According to Joe Reedy, the Bengals made qualifying tenders to cornerback Johnathan Joseph, linebacker Brandon Johnson and offensive guard Nate Livings on Wednesday. Under the current Collective Bargaining Agreement, Joseph and Johnson are restricted free agents with only five years of experience.
A restricted free agent is a player with five accrued seasons or less in the NFL, allowing the original club to match any contract offer from another club. For example, Joseph can negotiate with any team, but the Bengals have an opportunity to match any deal within seven days. If they decide not to, then the Bengals are compensated with whatever level the Bengals placed on the player. In Joseph's case, the Bengals would receive a first and third round draft pick in compensation. Brandon Johnson would be a second round pick while Nate Livings would offer nothing in return.
In truth, the gesture is largely meaningless, considering that a new Collective Bargaining Agreement would likely wipe out the restricted free agent tenders. A new CBA could also reset pre-uncapped year restrictions back to three accrued seasons before a player becomes an unrestricted free agent after their fourth season.
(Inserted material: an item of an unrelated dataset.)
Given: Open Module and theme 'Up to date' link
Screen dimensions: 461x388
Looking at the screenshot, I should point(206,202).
Once a new collective bargaining agreement is reached though, the tender could become a moot point since players going into their sixth season are expected to become unrestricted free agents.
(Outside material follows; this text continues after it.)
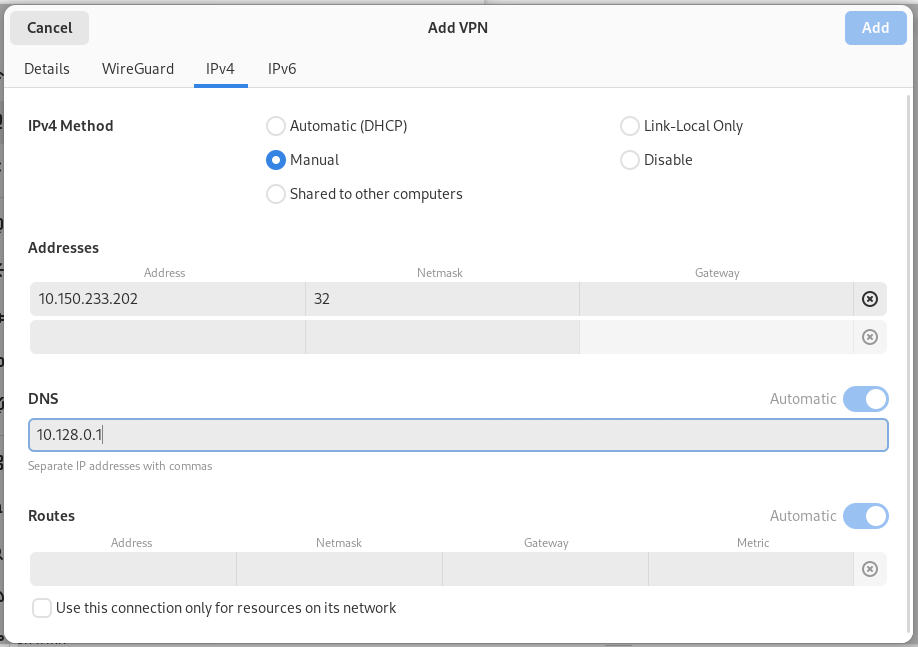Click the Gateway field of first address
Viewport: 918px width, 647px height.
[x=717, y=299]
After Oakland's Nnamdi Asomugha, Joseph was considered the second best among free agent cornerbacks. And now that Denver has signed corner Champ Bailey to a four-year contract worth $43 million, Joseph may have a measuring stick of how much he'll ask for from any team that attempts to sign him. If he does sign for a similar contract, will the Bengals elect to pay him or let him walk and receive first and third round draft picks instead?